Exercise description
Rewrite the records below, replacing "How do I perform" with "How can I carry out" throughout and keeping everything else the same.

[Dataset records]
▶
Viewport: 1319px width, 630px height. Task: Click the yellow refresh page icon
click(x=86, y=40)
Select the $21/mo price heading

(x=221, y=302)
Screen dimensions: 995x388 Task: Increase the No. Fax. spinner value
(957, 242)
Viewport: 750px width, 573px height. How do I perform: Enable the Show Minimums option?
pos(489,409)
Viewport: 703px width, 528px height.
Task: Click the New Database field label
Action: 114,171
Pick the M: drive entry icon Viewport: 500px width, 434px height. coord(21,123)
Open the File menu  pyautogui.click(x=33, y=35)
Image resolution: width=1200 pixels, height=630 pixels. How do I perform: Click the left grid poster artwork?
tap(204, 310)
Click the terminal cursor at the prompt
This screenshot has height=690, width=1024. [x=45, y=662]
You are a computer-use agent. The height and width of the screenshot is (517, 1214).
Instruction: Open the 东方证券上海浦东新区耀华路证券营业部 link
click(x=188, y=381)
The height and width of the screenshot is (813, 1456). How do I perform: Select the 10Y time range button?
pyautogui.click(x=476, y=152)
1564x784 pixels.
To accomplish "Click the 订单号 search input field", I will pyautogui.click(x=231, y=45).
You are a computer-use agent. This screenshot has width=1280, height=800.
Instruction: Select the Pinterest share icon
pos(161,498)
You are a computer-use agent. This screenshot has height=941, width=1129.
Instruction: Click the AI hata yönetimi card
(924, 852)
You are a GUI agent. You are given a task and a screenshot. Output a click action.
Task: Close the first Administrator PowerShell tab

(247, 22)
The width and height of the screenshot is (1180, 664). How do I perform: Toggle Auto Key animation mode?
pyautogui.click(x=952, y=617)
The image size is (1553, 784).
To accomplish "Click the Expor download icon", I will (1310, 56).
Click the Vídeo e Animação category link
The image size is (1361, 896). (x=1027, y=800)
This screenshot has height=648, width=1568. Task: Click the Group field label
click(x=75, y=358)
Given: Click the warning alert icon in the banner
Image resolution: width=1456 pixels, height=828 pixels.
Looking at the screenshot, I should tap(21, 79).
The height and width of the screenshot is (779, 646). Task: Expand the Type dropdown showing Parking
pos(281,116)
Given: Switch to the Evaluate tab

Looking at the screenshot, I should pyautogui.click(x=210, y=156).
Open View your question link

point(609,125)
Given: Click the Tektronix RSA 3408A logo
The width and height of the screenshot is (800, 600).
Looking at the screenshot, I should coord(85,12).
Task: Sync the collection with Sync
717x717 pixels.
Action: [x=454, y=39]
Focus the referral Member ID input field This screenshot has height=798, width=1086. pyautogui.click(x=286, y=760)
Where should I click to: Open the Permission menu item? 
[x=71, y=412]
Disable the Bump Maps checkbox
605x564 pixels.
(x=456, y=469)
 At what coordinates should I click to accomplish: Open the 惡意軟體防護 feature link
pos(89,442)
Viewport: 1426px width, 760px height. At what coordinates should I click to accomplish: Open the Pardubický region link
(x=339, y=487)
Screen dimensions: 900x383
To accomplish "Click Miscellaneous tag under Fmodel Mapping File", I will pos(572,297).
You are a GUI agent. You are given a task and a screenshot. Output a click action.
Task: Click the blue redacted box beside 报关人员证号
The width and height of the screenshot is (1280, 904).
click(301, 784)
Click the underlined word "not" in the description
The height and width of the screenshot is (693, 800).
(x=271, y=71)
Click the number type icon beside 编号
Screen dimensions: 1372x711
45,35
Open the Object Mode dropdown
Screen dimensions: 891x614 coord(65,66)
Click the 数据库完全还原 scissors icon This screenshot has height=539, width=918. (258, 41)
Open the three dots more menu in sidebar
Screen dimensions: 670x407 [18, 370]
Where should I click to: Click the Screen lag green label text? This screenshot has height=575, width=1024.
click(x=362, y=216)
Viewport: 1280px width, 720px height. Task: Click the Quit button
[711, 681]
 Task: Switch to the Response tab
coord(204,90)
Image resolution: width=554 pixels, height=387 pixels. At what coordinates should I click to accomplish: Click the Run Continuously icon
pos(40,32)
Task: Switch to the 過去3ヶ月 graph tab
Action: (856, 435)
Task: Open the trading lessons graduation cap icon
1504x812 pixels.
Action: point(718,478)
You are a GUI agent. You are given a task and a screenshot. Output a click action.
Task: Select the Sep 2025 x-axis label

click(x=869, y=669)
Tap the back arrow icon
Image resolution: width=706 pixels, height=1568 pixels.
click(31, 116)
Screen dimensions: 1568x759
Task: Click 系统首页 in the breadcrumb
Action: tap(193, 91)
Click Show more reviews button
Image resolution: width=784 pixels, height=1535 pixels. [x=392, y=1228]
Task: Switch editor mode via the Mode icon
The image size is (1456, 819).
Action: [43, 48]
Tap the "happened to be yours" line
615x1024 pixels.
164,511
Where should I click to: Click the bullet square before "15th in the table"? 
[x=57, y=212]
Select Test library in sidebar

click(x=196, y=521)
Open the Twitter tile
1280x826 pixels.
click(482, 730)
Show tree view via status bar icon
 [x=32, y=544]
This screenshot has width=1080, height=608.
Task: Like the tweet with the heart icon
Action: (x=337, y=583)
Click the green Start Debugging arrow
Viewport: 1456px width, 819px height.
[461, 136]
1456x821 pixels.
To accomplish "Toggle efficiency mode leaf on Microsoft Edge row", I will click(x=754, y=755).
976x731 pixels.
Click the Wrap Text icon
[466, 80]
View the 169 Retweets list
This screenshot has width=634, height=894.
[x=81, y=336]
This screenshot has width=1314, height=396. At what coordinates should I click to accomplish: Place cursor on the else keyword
◀
Response to the exercise
Viewport: 1319px width, 630px height. Task: Click the yellow refresh page icon
click(x=86, y=40)
Select the $21/mo price heading

(x=221, y=302)
Screen dimensions: 995x388 Task: Increase the No. Fax. spinner value
(957, 242)
Viewport: 750px width, 573px height. How can I carry out: Enable the Show Minimums option?
pos(489,409)
Viewport: 703px width, 528px height.
Task: Click the New Database field label
Action: 114,171
Pick the M: drive entry icon Viewport: 500px width, 434px height. coord(21,123)
Open the File menu  pyautogui.click(x=33, y=35)
Image resolution: width=1200 pixels, height=630 pixels. How can I carry out: Click the left grid poster artwork?
tap(204, 310)
Click the terminal cursor at the prompt
This screenshot has height=690, width=1024. [x=45, y=662]
You are a computer-use agent. The height and width of the screenshot is (517, 1214).
Instruction: Open the 东方证券上海浦东新区耀华路证券营业部 link
click(x=188, y=381)
The height and width of the screenshot is (813, 1456). How can I carry out: Select the 10Y time range button?
pyautogui.click(x=476, y=152)
1564x784 pixels.
To accomplish "Click the 订单号 search input field", I will pyautogui.click(x=231, y=45).
You are a computer-use agent. This screenshot has width=1280, height=800.
Instruction: Select the Pinterest share icon
pos(161,498)
You are a computer-use agent. This screenshot has height=941, width=1129.
Instruction: Click the AI hata yönetimi card
(924, 852)
You are a GUI agent. You are given a task and a screenshot. Output a click action.
Task: Close the first Administrator PowerShell tab

(247, 22)
The width and height of the screenshot is (1180, 664). How can I carry out: Toggle Auto Key animation mode?
pyautogui.click(x=952, y=617)
The image size is (1553, 784).
To accomplish "Click the Expor download icon", I will (1310, 56).
Click the Vídeo e Animação category link
The image size is (1361, 896). (x=1027, y=800)
This screenshot has height=648, width=1568. Task: Click the Group field label
click(x=75, y=358)
Given: Click the warning alert icon in the banner
Image resolution: width=1456 pixels, height=828 pixels.
Looking at the screenshot, I should tap(21, 79).
The height and width of the screenshot is (779, 646). Task: Expand the Type dropdown showing Parking
pos(281,116)
Given: Switch to the Evaluate tab

Looking at the screenshot, I should pyautogui.click(x=210, y=156).
Open View your question link

point(609,125)
Given: Click the Tektronix RSA 3408A logo
The width and height of the screenshot is (800, 600).
Looking at the screenshot, I should coord(85,12).
Task: Sync the collection with Sync
717x717 pixels.
Action: [x=454, y=39]
Focus the referral Member ID input field This screenshot has height=798, width=1086. pyautogui.click(x=286, y=760)
Where should I click to: Open the Permission menu item? 
[x=71, y=412]
Disable the Bump Maps checkbox
605x564 pixels.
(x=456, y=469)
 At what coordinates should I click to accomplish: Open the 惡意軟體防護 feature link
pos(89,442)
Viewport: 1426px width, 760px height. At what coordinates should I click to accomplish: Open the Pardubický region link
(x=339, y=487)
Screen dimensions: 900x383
To accomplish "Click Miscellaneous tag under Fmodel Mapping File", I will pos(572,297).
You are a GUI agent. You are given a task and a screenshot. Output a click action.
Task: Click the blue redacted box beside 报关人员证号
The width and height of the screenshot is (1280, 904).
click(301, 784)
Click the underlined word "not" in the description
The height and width of the screenshot is (693, 800).
(x=271, y=71)
Click the number type icon beside 编号
Screen dimensions: 1372x711
45,35
Open the Object Mode dropdown
Screen dimensions: 891x614 coord(65,66)
Click the 数据库完全还原 scissors icon This screenshot has height=539, width=918. (258, 41)
Open the three dots more menu in sidebar
Screen dimensions: 670x407 [18, 370]
Where should I click to: Click the Screen lag green label text? This screenshot has height=575, width=1024.
click(x=362, y=216)
Viewport: 1280px width, 720px height. Task: Click the Quit button
[711, 681]
 Task: Switch to the Response tab
coord(204,90)
Image resolution: width=554 pixels, height=387 pixels. At what coordinates should I click to accomplish: Click the Run Continuously icon
pos(40,32)
Task: Switch to the 過去3ヶ月 graph tab
Action: (856, 435)
Task: Open the trading lessons graduation cap icon
1504x812 pixels.
Action: point(718,478)
You are a GUI agent. You are given a task and a screenshot. Output a click action.
Task: Select the Sep 2025 x-axis label

click(x=869, y=669)
Tap the back arrow icon
Image resolution: width=706 pixels, height=1568 pixels.
click(31, 116)
Screen dimensions: 1568x759
Task: Click 系统首页 in the breadcrumb
Action: tap(193, 91)
Click Show more reviews button
Image resolution: width=784 pixels, height=1535 pixels. [x=392, y=1228]
Task: Switch editor mode via the Mode icon
The image size is (1456, 819).
Action: [43, 48]
Tap the "happened to be yours" line
615x1024 pixels.
164,511
Where should I click to: Click the bullet square before "15th in the table"? 
[x=57, y=212]
Select Test library in sidebar

click(x=196, y=521)
Open the Twitter tile
1280x826 pixels.
click(482, 730)
Show tree view via status bar icon
 [x=32, y=544]
This screenshot has width=1080, height=608.
Task: Like the tweet with the heart icon
Action: (x=337, y=583)
Click the green Start Debugging arrow
Viewport: 1456px width, 819px height.
[461, 136]
1456x821 pixels.
To accomplish "Toggle efficiency mode leaf on Microsoft Edge row", I will click(x=754, y=755).
976x731 pixels.
Click the Wrap Text icon
[466, 80]
View the 169 Retweets list
This screenshot has width=634, height=894.
[x=81, y=336]
This screenshot has width=1314, height=396. At what coordinates should I click to accomplish: Place cursor on the else keyword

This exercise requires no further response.